Input data:
§

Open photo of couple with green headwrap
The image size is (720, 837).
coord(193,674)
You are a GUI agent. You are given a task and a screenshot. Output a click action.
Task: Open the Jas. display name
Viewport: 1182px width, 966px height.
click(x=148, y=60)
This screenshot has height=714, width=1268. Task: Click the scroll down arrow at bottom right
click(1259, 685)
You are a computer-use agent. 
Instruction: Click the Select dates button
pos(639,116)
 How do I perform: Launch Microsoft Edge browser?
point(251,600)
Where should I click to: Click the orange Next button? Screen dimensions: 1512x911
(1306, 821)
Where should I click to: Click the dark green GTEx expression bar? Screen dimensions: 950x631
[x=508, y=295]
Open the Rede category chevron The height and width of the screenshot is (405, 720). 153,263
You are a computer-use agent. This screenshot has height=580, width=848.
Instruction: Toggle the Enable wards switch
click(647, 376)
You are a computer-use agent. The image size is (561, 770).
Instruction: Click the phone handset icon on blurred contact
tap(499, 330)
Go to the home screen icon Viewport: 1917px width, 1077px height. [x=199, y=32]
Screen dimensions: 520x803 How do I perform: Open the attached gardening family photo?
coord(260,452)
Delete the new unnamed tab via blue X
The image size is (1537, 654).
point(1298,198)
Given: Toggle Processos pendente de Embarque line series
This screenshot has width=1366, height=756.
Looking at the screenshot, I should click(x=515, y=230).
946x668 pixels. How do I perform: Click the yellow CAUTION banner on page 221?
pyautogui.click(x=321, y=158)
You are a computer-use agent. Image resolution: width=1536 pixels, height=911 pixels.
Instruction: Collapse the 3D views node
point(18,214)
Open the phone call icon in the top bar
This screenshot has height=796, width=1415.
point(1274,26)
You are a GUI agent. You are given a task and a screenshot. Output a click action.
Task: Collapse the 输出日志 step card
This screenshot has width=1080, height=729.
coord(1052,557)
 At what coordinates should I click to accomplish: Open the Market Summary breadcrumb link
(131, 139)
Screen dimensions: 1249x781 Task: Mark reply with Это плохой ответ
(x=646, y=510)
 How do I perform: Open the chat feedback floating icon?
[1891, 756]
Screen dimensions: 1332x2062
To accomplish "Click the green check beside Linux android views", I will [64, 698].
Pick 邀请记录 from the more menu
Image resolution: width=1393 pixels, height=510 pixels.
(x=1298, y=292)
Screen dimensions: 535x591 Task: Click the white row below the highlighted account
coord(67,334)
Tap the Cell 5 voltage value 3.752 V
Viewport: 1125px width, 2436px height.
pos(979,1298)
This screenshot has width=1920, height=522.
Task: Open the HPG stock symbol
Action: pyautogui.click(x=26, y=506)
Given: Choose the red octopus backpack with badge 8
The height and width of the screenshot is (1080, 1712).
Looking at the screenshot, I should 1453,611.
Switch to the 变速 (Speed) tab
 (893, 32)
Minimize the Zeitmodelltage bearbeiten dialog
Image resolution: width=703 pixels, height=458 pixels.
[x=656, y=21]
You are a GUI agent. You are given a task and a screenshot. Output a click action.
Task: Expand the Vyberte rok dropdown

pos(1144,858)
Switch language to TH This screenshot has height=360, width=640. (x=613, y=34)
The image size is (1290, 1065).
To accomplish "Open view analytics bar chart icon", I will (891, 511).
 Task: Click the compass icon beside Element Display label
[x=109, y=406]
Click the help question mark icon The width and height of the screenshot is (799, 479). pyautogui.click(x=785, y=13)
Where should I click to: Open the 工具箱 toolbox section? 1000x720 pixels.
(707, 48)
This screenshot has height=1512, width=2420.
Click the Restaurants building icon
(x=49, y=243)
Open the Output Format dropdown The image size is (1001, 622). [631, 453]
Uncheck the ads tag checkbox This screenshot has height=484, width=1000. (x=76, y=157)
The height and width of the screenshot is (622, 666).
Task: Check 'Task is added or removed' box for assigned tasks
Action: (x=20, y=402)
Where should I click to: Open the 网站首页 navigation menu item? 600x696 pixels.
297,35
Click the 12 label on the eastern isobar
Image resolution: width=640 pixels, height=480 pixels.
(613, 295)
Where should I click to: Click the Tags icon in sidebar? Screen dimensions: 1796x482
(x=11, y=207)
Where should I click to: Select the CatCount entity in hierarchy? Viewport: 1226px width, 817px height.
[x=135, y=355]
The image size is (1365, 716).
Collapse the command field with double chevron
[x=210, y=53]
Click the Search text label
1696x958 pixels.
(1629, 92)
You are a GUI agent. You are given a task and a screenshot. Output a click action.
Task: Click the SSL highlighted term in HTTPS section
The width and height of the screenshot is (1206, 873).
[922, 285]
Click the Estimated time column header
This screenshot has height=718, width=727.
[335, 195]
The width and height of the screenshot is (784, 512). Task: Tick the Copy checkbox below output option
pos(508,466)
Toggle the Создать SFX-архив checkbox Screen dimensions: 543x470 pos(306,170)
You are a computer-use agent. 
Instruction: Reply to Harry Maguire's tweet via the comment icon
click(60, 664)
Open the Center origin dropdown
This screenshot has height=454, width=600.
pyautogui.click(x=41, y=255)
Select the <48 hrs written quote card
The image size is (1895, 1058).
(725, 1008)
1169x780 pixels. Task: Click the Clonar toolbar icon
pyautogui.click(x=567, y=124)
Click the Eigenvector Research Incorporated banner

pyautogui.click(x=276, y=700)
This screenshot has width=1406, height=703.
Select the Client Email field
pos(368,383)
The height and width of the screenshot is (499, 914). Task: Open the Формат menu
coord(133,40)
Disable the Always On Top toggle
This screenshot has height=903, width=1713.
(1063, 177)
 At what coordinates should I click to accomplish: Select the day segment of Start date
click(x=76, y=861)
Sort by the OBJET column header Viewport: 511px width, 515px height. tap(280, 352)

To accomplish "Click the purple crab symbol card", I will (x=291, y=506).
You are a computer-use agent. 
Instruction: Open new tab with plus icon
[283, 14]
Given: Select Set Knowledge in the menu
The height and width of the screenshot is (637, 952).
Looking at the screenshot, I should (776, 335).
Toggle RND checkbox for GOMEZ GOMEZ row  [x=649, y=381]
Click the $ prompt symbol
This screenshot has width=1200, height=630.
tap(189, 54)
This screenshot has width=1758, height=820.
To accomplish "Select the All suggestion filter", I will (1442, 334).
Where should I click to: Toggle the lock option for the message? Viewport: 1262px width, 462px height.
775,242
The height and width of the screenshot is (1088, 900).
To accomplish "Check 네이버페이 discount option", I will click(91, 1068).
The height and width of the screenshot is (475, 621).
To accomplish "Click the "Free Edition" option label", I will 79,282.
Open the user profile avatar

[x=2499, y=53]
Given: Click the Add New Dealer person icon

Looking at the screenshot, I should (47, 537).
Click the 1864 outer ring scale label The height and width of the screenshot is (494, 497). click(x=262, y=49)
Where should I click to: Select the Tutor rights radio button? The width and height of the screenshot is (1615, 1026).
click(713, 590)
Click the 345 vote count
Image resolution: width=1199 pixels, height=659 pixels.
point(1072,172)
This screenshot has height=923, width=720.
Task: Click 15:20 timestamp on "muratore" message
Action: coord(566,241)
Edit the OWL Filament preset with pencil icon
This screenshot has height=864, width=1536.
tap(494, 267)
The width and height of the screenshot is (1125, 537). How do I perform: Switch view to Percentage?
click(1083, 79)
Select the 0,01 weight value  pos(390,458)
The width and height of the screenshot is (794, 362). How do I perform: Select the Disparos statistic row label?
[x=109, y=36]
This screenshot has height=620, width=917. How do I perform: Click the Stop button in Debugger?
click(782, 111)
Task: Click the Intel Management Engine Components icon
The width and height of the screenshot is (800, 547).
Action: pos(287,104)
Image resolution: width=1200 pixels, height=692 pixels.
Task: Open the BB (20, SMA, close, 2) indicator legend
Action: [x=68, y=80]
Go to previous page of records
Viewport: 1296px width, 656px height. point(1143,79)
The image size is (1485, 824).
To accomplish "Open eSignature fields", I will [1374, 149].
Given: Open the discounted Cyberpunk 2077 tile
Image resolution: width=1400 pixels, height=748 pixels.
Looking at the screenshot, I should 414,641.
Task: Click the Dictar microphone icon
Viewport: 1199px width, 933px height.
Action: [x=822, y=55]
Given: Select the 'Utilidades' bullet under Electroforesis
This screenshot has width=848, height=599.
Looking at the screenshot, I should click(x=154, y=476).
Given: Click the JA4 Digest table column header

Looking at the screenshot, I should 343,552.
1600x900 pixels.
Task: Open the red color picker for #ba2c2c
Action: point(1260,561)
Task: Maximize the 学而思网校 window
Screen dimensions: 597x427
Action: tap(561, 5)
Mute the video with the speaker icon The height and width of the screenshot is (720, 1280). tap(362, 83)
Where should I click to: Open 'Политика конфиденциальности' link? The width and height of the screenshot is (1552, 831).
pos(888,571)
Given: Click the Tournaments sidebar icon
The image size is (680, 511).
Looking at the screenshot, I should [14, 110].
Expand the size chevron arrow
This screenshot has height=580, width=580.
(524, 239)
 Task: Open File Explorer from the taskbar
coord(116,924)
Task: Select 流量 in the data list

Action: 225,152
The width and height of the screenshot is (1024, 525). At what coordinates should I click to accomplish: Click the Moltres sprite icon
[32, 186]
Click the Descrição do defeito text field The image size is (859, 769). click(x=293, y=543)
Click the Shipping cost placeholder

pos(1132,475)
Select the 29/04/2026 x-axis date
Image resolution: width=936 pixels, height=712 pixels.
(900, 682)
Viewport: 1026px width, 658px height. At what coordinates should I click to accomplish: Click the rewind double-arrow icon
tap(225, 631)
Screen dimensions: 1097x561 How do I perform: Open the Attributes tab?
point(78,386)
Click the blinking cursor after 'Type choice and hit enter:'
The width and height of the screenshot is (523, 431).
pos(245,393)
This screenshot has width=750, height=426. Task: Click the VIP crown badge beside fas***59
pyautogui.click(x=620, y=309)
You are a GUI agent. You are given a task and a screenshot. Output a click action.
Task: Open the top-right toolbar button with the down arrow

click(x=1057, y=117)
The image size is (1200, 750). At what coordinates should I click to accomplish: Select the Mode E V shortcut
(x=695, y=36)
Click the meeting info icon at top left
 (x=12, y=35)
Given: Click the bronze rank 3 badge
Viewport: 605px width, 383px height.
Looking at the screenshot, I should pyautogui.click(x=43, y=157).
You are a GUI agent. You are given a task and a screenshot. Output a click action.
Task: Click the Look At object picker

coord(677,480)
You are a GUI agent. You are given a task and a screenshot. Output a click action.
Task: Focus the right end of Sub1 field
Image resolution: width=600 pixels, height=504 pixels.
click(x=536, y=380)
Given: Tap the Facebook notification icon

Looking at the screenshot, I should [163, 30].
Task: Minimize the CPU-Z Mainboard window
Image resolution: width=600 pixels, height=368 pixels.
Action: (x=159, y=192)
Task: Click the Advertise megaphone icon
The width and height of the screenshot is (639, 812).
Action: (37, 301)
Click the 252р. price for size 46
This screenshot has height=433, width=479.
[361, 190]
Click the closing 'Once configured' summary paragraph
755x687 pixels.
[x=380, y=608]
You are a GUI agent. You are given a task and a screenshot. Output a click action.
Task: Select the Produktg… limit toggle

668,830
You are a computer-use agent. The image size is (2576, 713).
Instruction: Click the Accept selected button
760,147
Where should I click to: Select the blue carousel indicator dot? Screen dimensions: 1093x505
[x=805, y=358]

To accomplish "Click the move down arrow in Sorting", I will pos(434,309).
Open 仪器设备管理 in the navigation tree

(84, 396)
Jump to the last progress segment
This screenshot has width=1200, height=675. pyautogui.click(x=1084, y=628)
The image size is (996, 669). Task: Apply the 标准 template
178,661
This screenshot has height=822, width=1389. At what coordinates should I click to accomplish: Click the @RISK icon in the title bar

§

The expected result is every line from the material above that includes "Minimize".

Finished task:
Minimize the Zeitmodelltage bearbeiten dialog
Task: Minimize the CPU-Z Mainboard window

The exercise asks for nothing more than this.